Ian protests for a little while longer, but it's obvious that the air has gone from his argument. It's obvious that he hasn't even considered the wider implications of his actions.
'So what do we do about the press conference?' he asked.
'I suppose we'd better slip away quietly via an alternative route. I'm sure in the absence of some real news they'll find something to make up.'
Ian nods, and Barbara
takes him by the arm as they follow the Doctor from the room.

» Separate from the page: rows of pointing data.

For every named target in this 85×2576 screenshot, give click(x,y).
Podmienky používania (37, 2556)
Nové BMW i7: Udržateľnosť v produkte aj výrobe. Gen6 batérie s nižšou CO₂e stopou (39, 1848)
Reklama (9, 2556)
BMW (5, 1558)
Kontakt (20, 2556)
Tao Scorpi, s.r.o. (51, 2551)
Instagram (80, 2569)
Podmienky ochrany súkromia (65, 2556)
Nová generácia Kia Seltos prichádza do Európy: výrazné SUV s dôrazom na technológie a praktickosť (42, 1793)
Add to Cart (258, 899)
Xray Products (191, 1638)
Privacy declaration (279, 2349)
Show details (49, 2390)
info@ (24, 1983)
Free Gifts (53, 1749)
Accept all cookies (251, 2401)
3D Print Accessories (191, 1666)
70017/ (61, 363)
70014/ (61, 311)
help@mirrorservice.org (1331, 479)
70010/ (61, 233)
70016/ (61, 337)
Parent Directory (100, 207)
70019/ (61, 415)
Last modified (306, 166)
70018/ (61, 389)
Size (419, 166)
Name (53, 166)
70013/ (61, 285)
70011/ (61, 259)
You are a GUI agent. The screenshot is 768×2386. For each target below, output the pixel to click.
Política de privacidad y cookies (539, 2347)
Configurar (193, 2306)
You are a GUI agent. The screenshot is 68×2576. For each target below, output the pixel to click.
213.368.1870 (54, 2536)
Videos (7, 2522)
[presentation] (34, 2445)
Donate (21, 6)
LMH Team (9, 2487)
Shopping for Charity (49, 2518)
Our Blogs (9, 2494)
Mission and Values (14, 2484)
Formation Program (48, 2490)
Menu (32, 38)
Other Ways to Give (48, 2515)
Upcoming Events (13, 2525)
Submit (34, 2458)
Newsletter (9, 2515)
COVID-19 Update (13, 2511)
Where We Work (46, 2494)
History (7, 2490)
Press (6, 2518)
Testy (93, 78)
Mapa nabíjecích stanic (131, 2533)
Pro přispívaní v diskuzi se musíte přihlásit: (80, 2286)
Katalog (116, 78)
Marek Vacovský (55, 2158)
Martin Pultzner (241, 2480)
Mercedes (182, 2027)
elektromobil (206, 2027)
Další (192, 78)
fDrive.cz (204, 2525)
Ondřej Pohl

The three time travellers leave the complex through a servant's entrance. I watch them with the security cameras that serve as my eyes as they mingle with the waiters, and try to avoid the ferocious head-chef as they head for the freezer compartment next to the kitchens, wherein lies their blue box. The one that still refuses to talk to me.
I could stop them, of course, but I want them to go. They've been enough trouble already. I mean, how's a computer meant to take over the world, with those busybodies around?
Now if you'll just excuse me, I've got a few prayers to attend to, a holy war to stir up (nothing like a good holy war to increase attendance at church, I find), and a few deaths to arrange. It's a busy life, being a megalomaniac, you know.